--- START ---
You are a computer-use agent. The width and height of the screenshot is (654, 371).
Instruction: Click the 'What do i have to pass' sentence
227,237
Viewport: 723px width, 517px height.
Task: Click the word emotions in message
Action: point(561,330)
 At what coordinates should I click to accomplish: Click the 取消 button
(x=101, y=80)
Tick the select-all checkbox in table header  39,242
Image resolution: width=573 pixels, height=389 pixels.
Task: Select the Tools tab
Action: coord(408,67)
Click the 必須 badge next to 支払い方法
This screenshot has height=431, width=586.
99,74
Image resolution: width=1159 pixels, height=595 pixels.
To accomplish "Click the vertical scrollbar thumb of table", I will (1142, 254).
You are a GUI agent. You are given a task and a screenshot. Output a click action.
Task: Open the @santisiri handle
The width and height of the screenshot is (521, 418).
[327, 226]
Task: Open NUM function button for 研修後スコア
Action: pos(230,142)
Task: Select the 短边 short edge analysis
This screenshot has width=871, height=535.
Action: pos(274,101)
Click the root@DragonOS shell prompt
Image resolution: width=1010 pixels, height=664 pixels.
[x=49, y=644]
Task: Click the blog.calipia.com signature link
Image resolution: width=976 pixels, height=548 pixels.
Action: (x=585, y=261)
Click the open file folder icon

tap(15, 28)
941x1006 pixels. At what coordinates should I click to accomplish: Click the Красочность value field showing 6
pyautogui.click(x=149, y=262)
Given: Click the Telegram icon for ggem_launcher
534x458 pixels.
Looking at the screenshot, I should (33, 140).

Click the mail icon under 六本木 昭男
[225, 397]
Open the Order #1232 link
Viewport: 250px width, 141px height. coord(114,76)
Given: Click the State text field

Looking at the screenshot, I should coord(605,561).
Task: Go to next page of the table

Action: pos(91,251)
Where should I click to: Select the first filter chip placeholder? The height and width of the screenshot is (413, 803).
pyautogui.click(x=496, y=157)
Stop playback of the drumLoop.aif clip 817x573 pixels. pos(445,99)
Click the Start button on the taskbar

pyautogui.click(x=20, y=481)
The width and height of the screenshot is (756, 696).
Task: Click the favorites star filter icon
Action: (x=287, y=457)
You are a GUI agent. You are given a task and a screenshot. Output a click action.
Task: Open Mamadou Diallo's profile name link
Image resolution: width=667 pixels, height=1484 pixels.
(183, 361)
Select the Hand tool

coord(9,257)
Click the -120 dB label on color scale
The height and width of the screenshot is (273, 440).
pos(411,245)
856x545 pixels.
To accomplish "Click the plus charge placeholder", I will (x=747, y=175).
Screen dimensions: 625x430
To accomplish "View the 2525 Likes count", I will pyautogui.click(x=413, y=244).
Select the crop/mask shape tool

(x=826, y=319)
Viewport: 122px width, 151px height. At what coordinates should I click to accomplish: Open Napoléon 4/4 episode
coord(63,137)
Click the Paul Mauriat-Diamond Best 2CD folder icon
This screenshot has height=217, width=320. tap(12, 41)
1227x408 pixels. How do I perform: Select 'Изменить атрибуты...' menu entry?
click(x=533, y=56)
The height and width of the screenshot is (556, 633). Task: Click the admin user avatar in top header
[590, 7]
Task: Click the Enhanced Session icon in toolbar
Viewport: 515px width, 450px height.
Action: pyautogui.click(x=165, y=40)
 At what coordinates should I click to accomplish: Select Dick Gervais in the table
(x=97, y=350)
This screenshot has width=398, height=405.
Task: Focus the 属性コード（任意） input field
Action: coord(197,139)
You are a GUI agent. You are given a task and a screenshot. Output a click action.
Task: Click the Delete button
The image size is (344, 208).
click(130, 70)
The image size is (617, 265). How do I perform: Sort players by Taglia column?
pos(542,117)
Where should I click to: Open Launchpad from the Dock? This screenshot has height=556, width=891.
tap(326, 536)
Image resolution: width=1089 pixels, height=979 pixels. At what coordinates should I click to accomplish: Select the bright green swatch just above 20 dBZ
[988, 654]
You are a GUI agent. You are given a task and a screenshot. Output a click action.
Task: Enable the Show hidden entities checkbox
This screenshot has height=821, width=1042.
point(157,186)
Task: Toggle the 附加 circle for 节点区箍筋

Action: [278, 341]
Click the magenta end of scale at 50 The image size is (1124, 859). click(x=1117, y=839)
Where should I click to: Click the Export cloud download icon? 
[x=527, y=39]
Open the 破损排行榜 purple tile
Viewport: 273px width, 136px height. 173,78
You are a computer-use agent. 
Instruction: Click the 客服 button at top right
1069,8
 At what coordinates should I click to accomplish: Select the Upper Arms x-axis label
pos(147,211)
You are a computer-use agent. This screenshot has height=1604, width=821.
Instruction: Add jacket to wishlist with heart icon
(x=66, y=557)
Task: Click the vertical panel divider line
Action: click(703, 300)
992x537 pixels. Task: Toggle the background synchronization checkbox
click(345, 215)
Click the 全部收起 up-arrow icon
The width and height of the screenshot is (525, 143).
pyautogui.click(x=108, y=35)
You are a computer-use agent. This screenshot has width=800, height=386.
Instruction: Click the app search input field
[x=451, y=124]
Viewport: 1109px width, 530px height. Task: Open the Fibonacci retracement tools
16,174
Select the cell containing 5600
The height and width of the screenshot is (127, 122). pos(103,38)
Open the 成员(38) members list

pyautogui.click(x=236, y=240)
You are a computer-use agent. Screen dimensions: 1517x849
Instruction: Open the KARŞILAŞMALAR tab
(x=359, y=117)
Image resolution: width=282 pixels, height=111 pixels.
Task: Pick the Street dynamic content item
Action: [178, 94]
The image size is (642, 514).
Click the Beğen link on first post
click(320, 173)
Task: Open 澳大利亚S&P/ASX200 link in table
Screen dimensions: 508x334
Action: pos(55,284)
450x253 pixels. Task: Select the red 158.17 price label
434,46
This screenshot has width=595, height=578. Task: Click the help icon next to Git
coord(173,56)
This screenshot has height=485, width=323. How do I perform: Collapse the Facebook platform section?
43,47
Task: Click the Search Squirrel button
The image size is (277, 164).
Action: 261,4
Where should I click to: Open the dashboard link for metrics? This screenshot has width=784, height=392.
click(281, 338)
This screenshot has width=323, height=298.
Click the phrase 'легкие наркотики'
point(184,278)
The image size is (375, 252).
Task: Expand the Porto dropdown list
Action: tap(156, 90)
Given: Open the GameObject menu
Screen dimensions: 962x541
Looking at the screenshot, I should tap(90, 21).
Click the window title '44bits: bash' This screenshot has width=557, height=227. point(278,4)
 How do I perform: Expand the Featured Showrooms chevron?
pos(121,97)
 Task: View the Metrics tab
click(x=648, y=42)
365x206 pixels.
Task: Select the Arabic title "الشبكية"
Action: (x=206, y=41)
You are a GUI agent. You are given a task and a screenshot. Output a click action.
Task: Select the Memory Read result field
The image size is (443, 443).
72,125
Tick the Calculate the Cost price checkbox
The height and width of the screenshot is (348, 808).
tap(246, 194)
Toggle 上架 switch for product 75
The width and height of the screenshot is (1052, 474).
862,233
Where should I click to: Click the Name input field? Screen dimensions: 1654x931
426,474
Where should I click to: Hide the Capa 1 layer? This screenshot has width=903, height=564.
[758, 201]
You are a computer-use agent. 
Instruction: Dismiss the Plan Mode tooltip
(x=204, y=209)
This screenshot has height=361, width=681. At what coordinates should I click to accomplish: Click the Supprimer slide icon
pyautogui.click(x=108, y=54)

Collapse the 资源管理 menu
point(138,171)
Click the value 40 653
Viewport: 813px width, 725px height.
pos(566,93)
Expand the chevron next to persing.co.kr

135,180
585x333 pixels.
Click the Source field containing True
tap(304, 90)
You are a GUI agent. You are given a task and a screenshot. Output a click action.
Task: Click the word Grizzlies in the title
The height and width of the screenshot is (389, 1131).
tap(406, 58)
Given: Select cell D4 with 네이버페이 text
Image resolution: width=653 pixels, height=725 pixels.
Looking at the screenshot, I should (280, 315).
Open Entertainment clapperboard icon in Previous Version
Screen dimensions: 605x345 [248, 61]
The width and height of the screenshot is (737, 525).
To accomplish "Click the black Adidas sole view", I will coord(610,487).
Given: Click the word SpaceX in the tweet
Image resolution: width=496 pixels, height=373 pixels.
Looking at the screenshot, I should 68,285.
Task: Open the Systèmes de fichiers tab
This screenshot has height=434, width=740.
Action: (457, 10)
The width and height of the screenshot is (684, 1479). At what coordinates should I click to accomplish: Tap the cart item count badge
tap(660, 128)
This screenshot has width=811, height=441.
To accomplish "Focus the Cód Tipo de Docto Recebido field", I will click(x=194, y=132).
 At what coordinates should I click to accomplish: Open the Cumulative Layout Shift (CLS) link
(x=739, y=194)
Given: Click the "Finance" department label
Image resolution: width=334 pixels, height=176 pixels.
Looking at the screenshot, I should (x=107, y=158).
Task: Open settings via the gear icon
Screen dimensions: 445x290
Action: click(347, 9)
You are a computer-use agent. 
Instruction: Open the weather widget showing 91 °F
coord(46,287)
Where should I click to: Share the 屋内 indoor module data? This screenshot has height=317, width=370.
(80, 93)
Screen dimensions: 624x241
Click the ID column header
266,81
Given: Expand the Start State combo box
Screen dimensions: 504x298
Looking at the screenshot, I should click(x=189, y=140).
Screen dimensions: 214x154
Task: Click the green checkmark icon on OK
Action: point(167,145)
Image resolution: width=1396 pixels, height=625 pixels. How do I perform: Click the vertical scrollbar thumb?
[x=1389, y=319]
--- END ---
__What is needed__. Provide only the count of lines within the entries above that include the string "computer".

__Completed task__. 7